# What is asked:
Copy out each line of the rows below that includes the word "Where". Treat uppercase and lowercase letters as different.

[Word and element pointing entries]
# # #

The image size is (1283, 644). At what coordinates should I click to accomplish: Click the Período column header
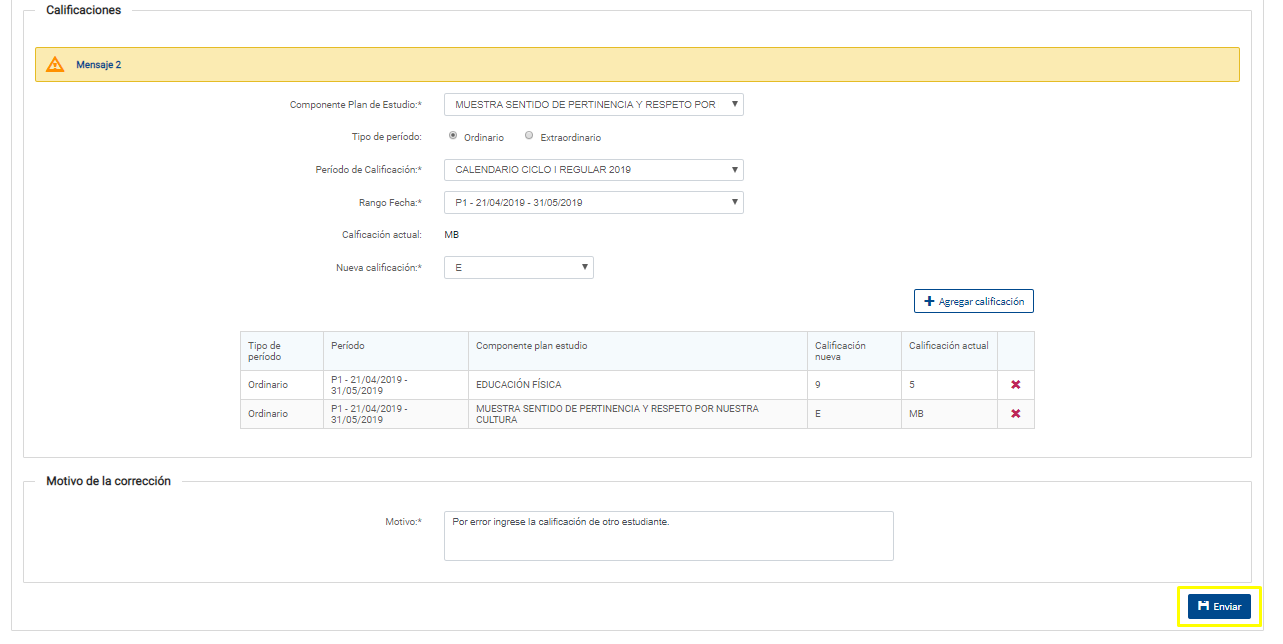tap(348, 346)
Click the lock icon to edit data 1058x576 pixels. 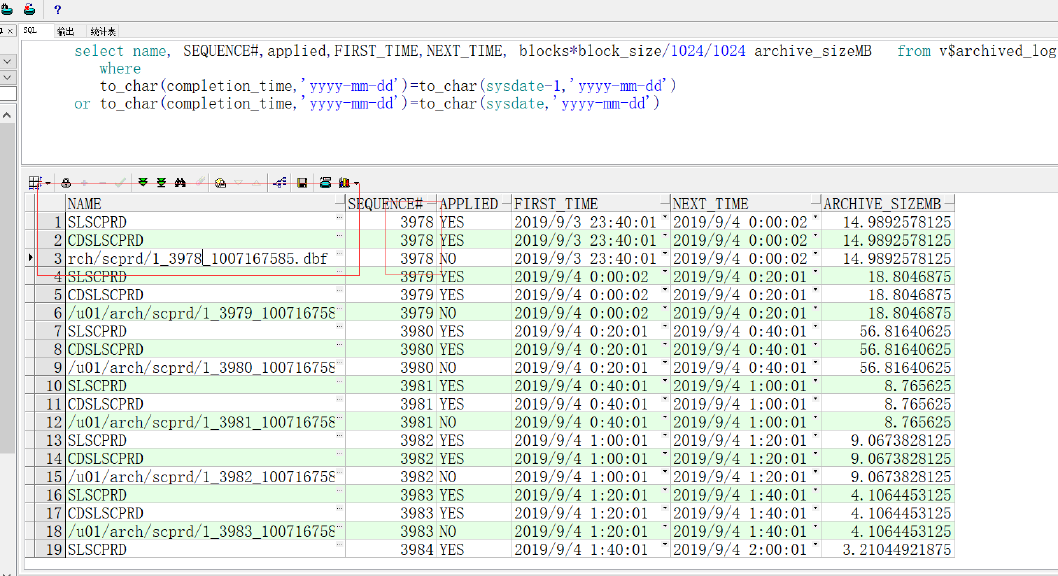66,183
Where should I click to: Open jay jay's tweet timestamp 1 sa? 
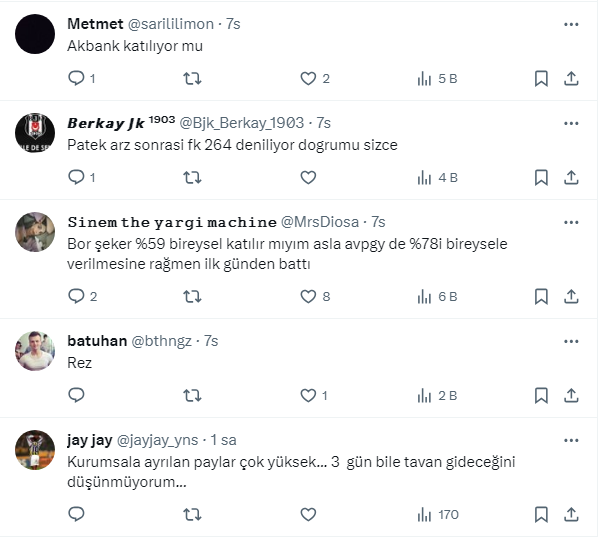click(x=222, y=440)
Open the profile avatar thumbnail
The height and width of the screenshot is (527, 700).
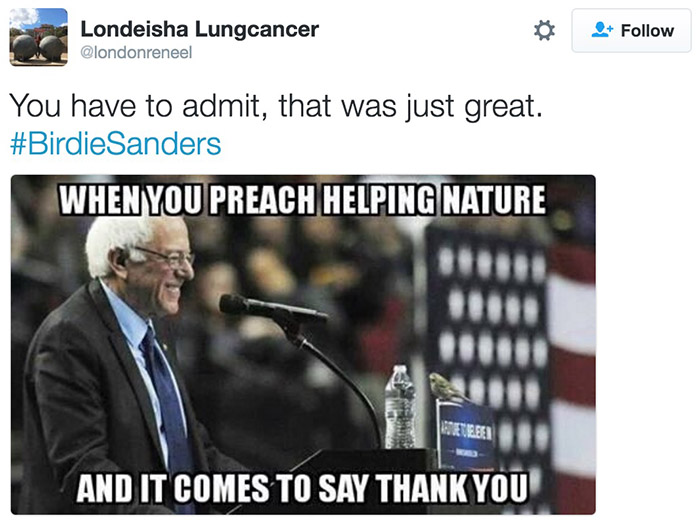point(39,38)
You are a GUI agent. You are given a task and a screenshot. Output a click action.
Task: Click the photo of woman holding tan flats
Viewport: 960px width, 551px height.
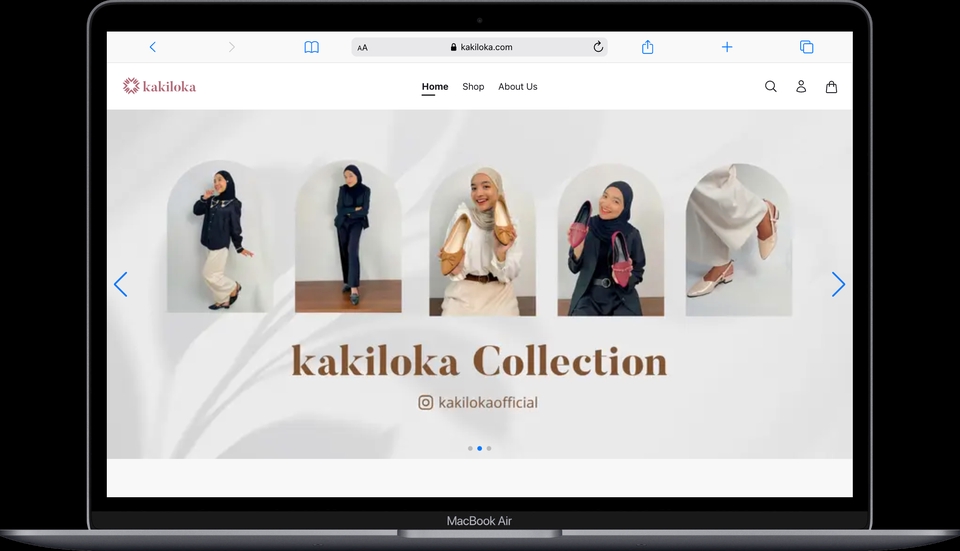pyautogui.click(x=482, y=240)
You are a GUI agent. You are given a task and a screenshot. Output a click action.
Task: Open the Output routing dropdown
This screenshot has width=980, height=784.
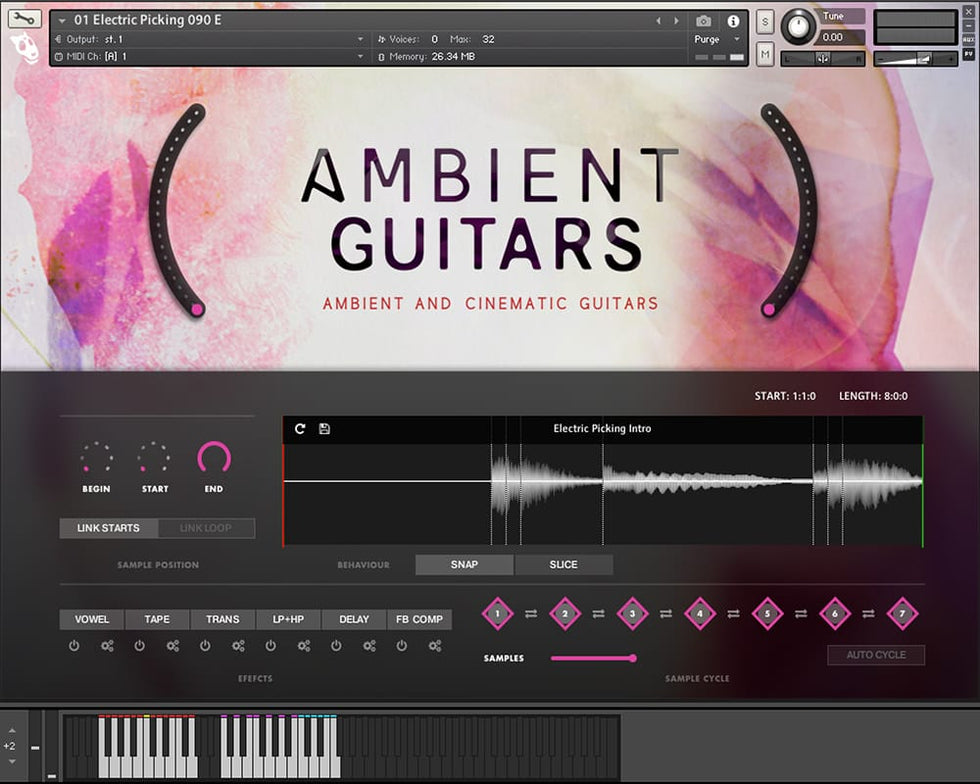[x=360, y=39]
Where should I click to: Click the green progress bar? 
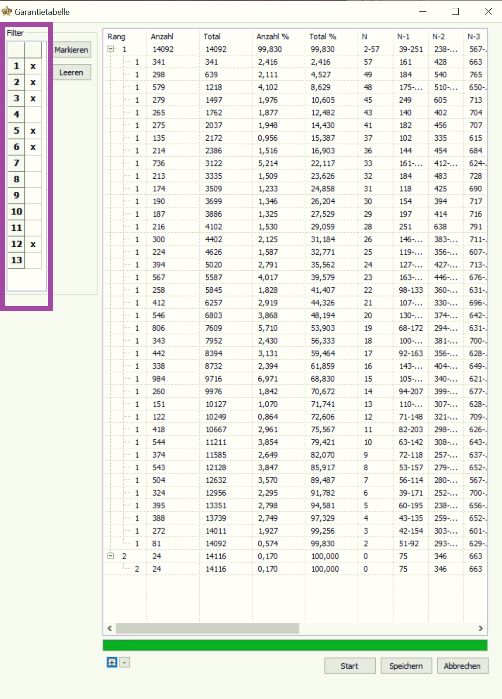click(x=295, y=645)
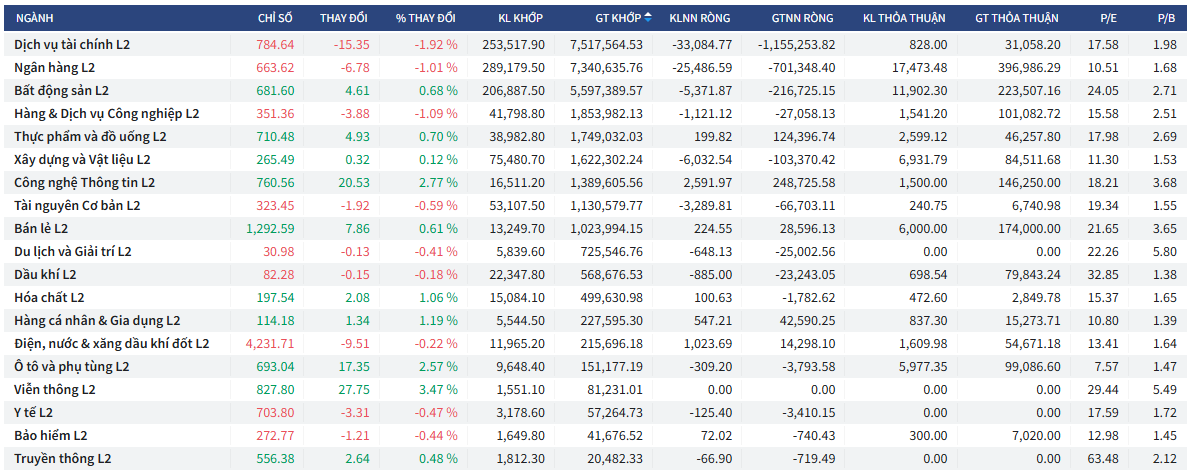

# # #

# Result below:
Where should I click to: Open jay jay's tweet timestamp 1 sa? 
Where should I click to: Click the green progress bar? 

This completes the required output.